Mama” Alex Buckman was only four years old when Mme. Andrée Geulen, a 20-year-old Brussels school teacher who saved many Jewish children, hid him from the Nazis.

Suvivor Alex Buckman and two students on the 2010 March of the Living (photo credit: MONIQUE DE ST CROIX)
Suvivor Alex Buckman and two students on the 2010 March of the Living
(photo credit: MONIQUE DE ST CROIX)
On a fateful day in 1943, before he was handed over to Mme. Geulen, his father kissed him for the last time.
“Where is Mama?” Alex asked his father, who pointed to the bedroom. Alex ran toward the bedroom, but the door was locked.
The boy did not understand why, since there were no locks inside the house. Alex never saw his parents again; they were both murdered in Auschwitz.
“So in my mind, as a child, I never said goodbye to my mother,” Alex said.

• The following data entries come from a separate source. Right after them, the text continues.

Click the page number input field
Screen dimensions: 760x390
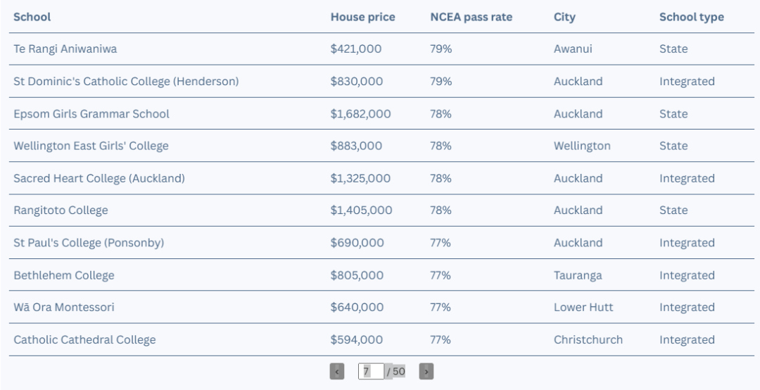[372, 372]
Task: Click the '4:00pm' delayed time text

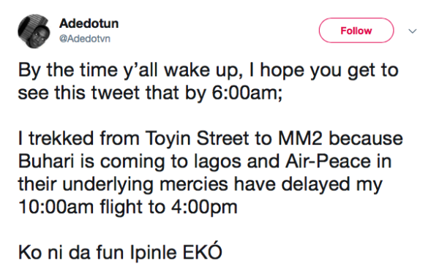Action: [204, 207]
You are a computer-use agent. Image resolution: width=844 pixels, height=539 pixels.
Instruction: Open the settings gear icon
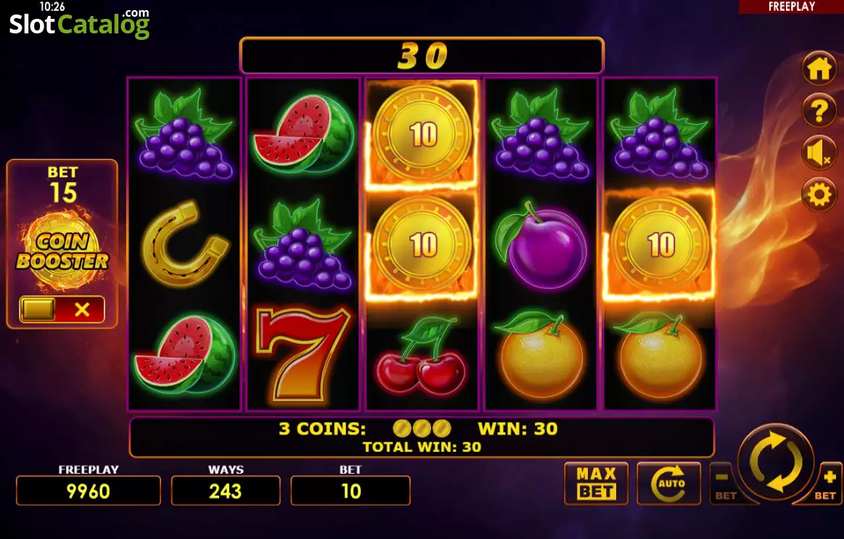coord(819,194)
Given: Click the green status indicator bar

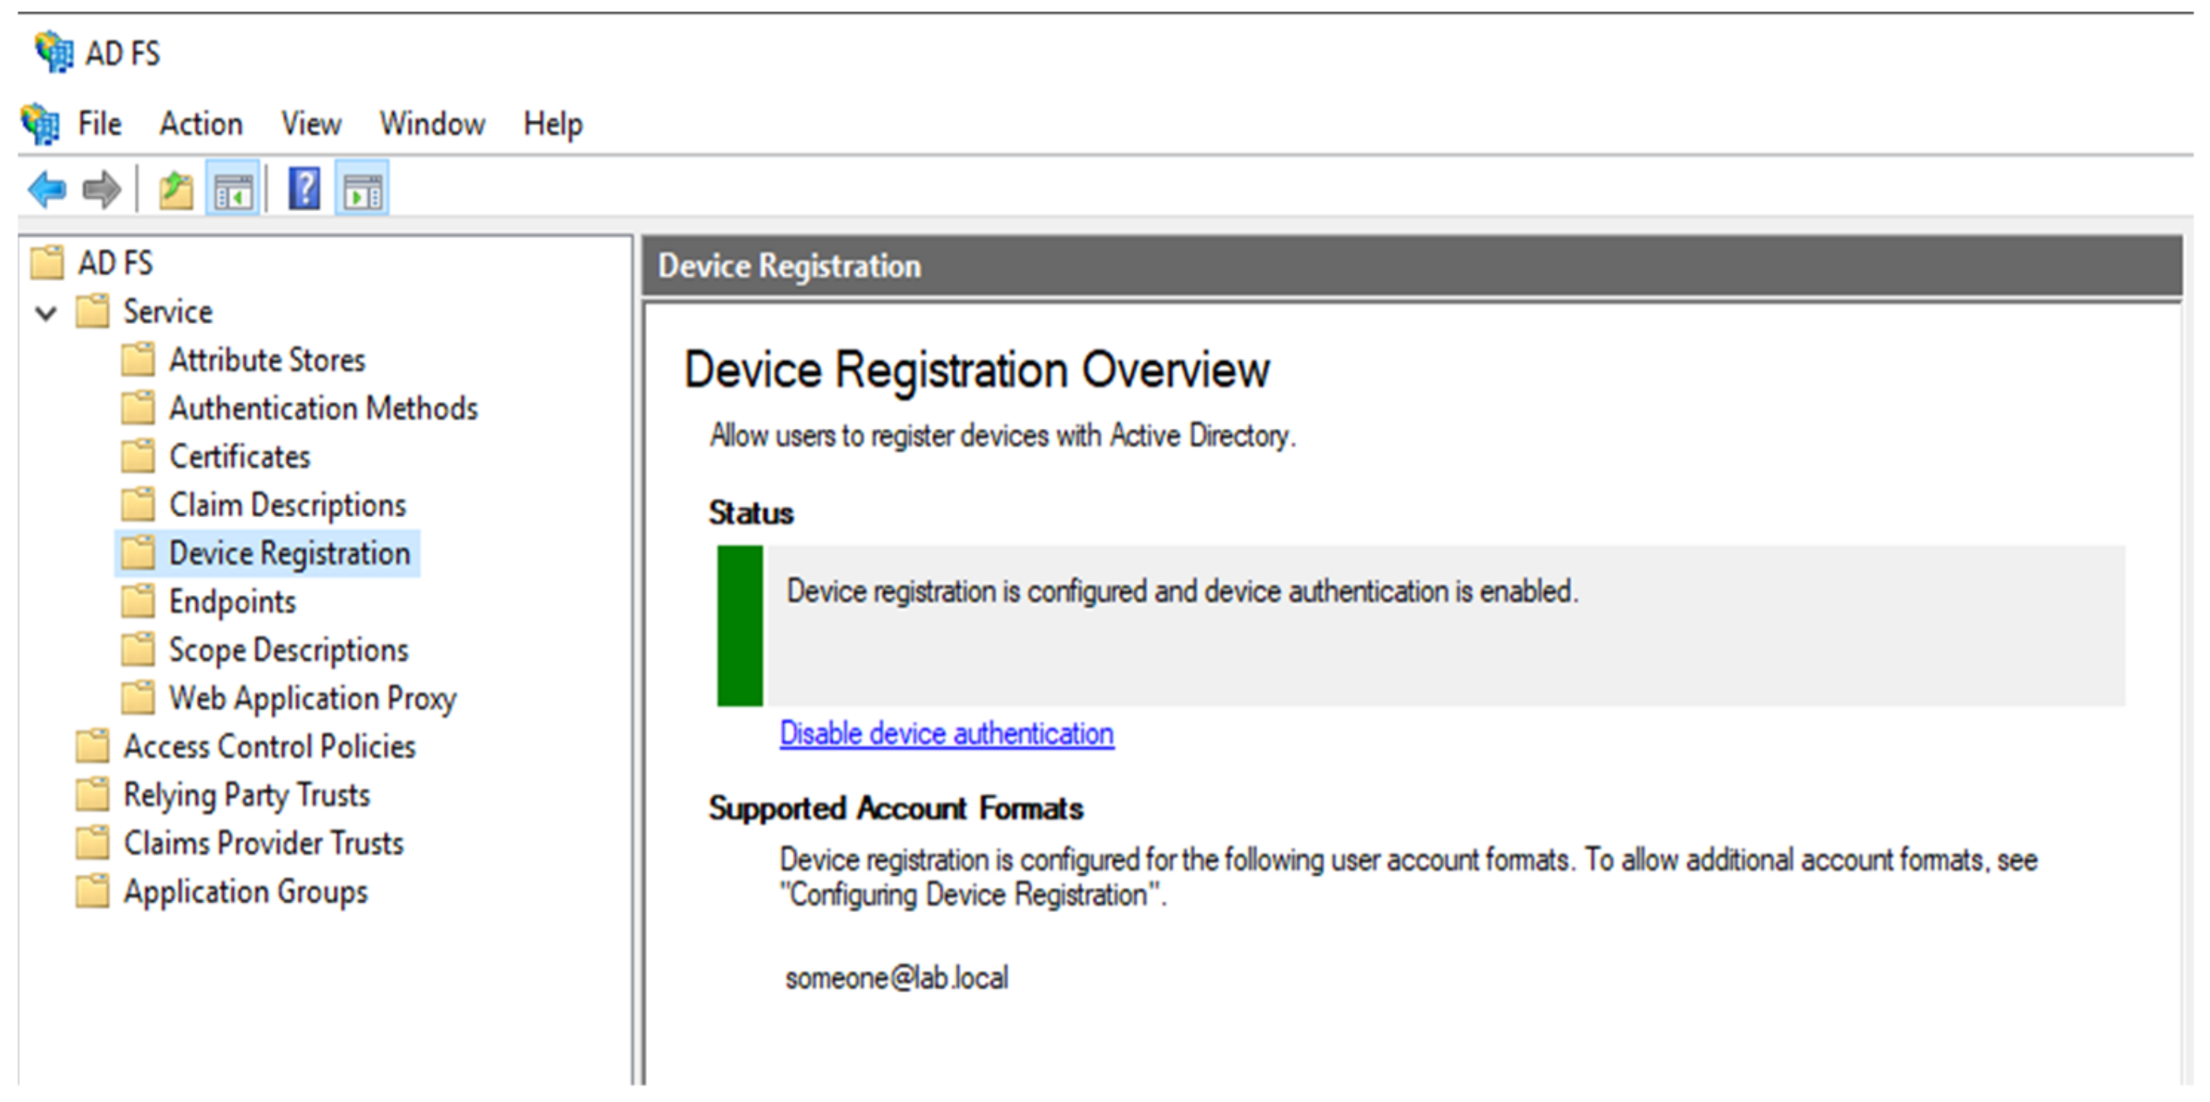Looking at the screenshot, I should [x=740, y=626].
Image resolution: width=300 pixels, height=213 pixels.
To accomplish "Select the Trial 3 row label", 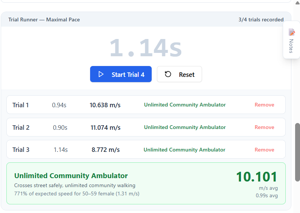I will point(21,150).
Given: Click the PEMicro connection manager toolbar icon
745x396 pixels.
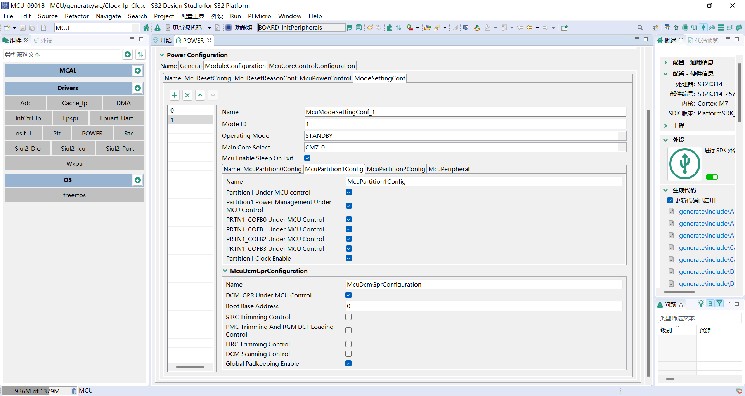Looking at the screenshot, I should point(466,28).

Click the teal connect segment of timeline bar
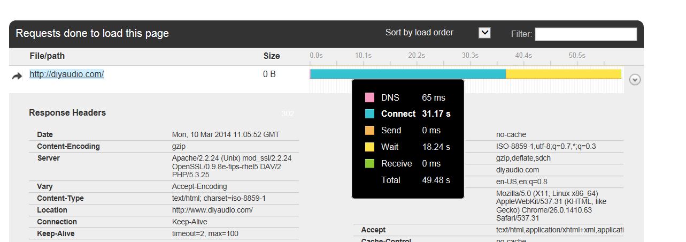tap(408, 74)
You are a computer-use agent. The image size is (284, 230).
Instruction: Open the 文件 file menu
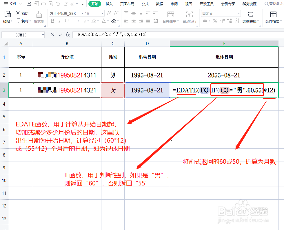12,4

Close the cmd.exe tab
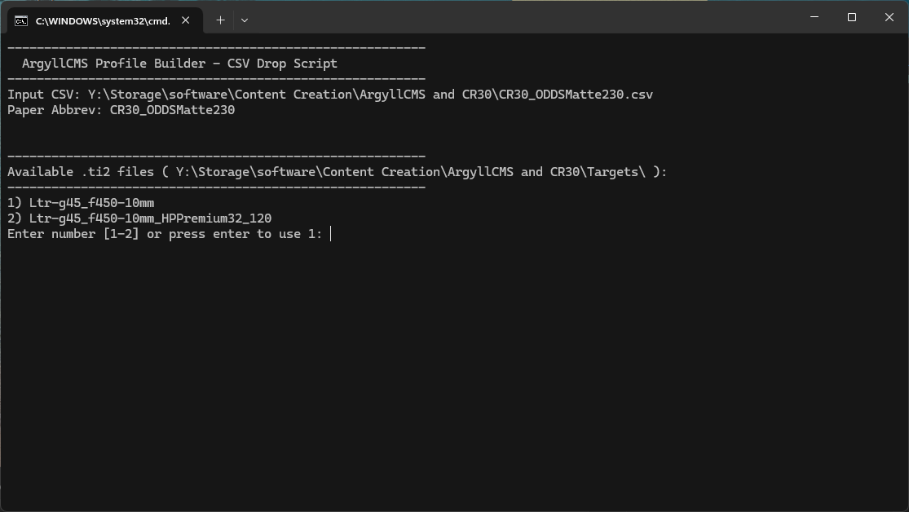click(186, 20)
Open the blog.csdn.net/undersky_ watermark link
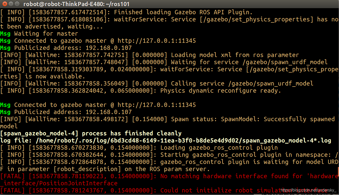The height and width of the screenshot is (195, 339). coord(308,190)
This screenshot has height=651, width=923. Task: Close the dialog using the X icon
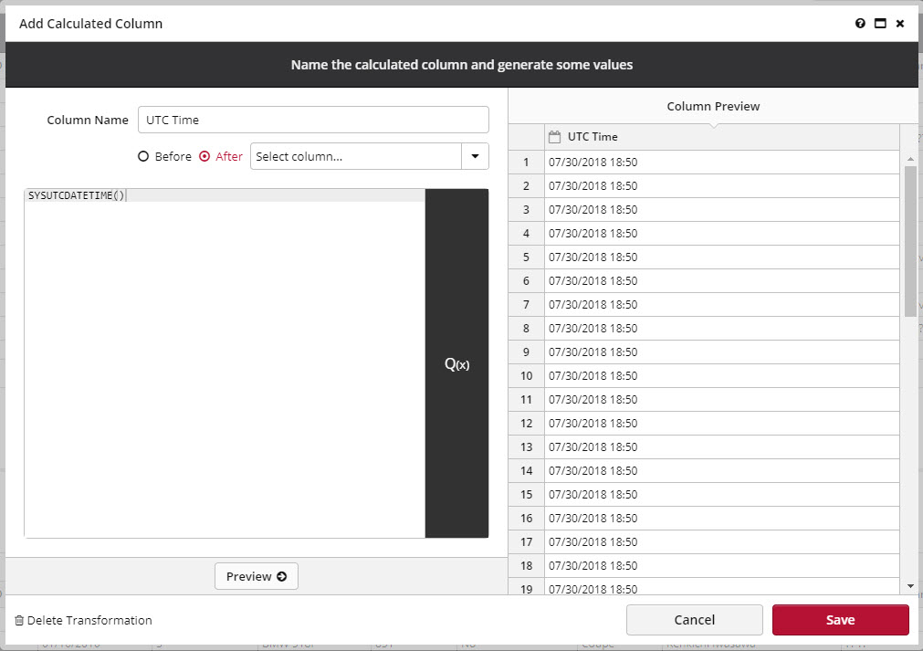pos(900,23)
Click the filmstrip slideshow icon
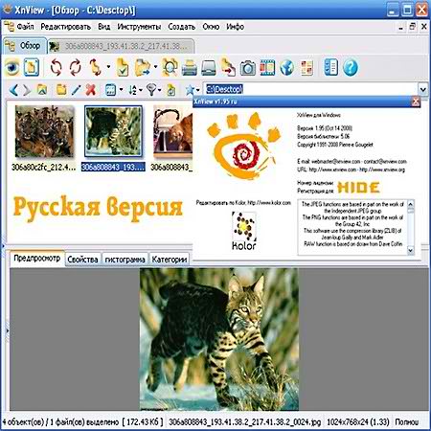The width and height of the screenshot is (431, 431). point(267,68)
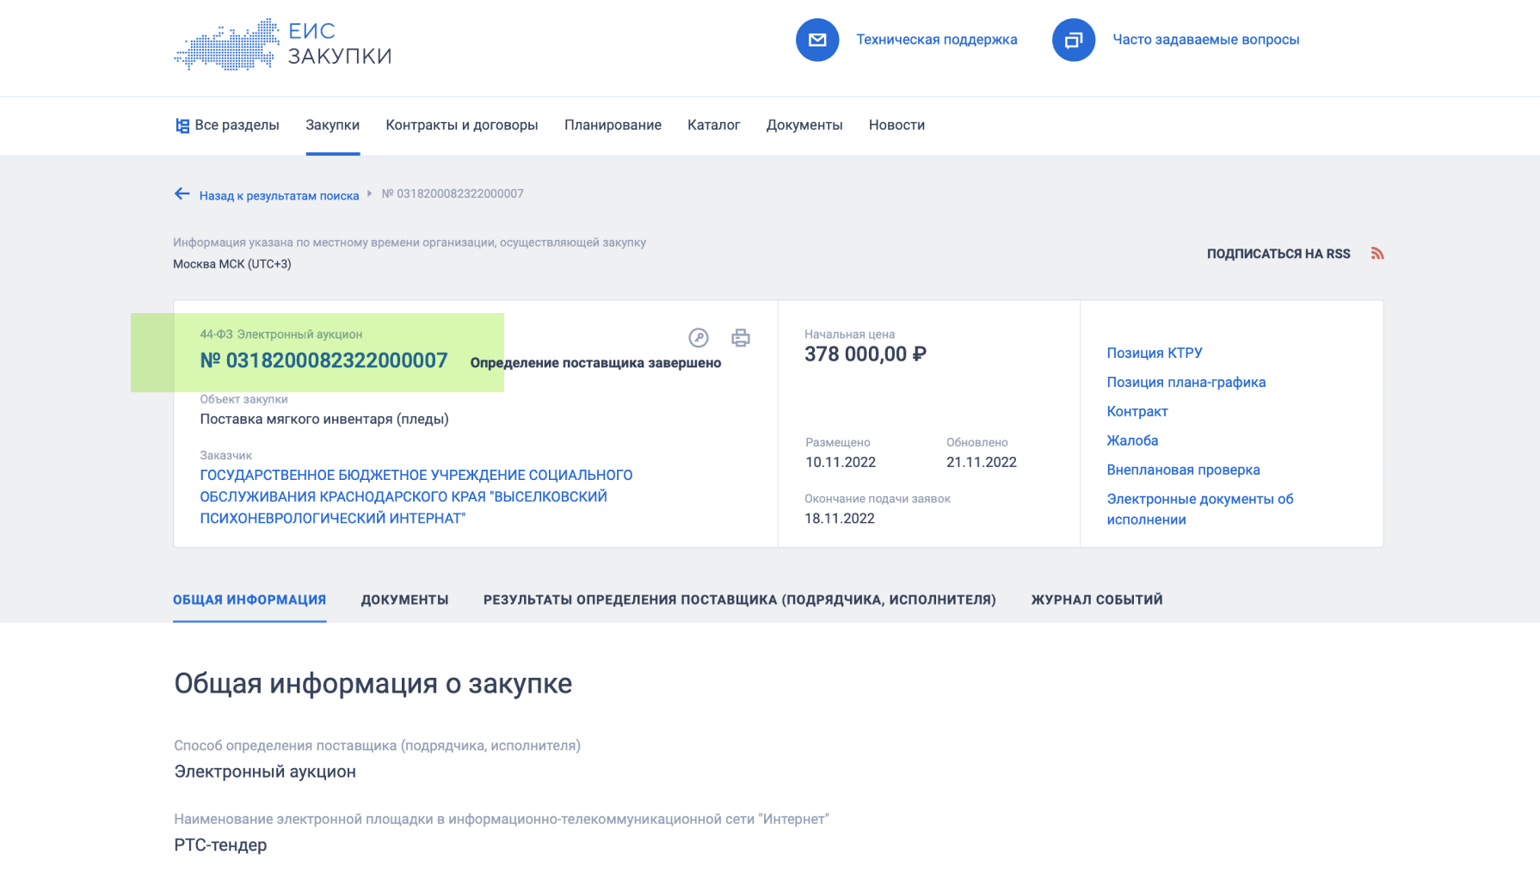Click the RSS feed icon

coord(1377,254)
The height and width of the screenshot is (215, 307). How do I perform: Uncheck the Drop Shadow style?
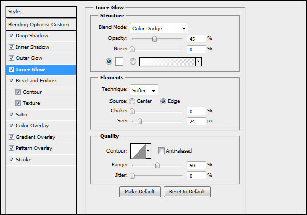tap(12, 36)
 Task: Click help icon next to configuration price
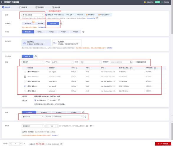[62, 144]
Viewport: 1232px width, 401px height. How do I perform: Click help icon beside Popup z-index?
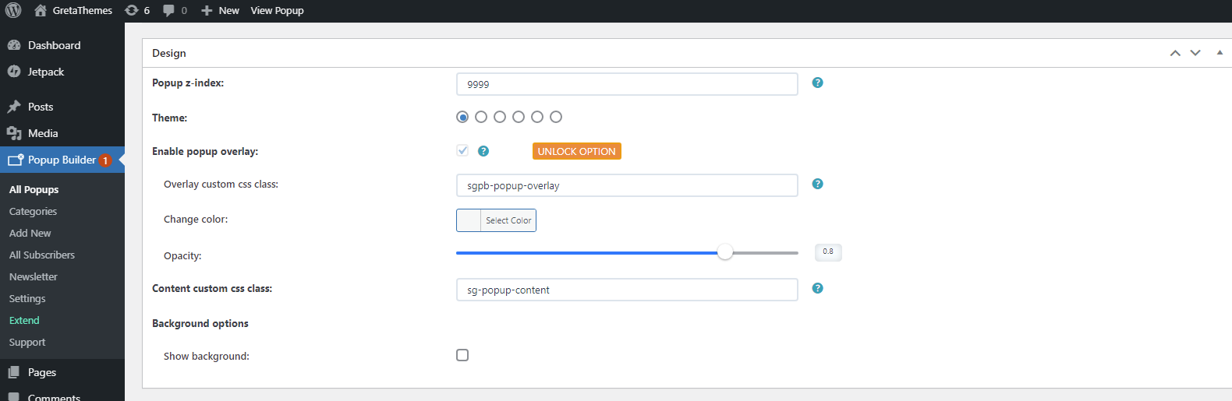click(x=817, y=83)
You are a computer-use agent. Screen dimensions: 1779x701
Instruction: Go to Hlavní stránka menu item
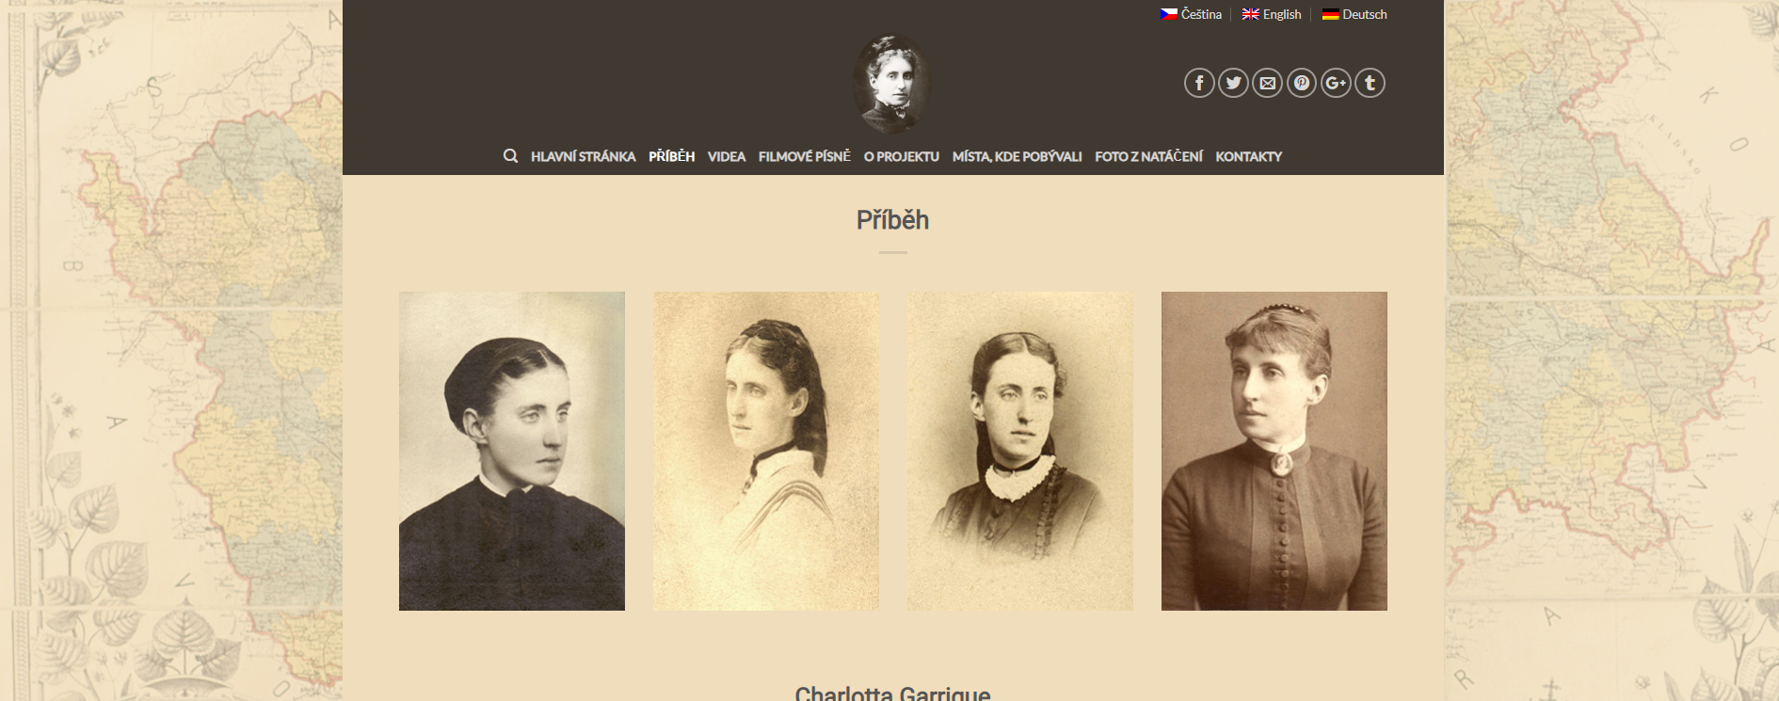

“We are in 2010 [on the March of the Living] in a room (the former gas chamber in Auschwitz- Birkenau) where my mother and her sister were waiting for the showers. Obviously there was no water, as the Nazis placed poison above the shower heads. They [the guides] told us that the women became hysterical because they did not see the water, so they ran toward the walls and scratched the walls with their fingernails. I turned around and caressed the walls so I could still feel the scratches these women had made… maybe my mother had done the same thing. As I caressed it, I said: ‘Au revoir, Mama,’ because I never got to say goodbye when I was a child.”
Many years later Alex reunited with Mme.
Geulen (now 93 years old) and found out from her that indeed the bedroom door had not been locked. His mother held the doorknob and would not let go.
“She didn’t want to see you because she was afraid she was going to keep you. Instead of that, she let you go and saved your life,” Mme. Geulen explained.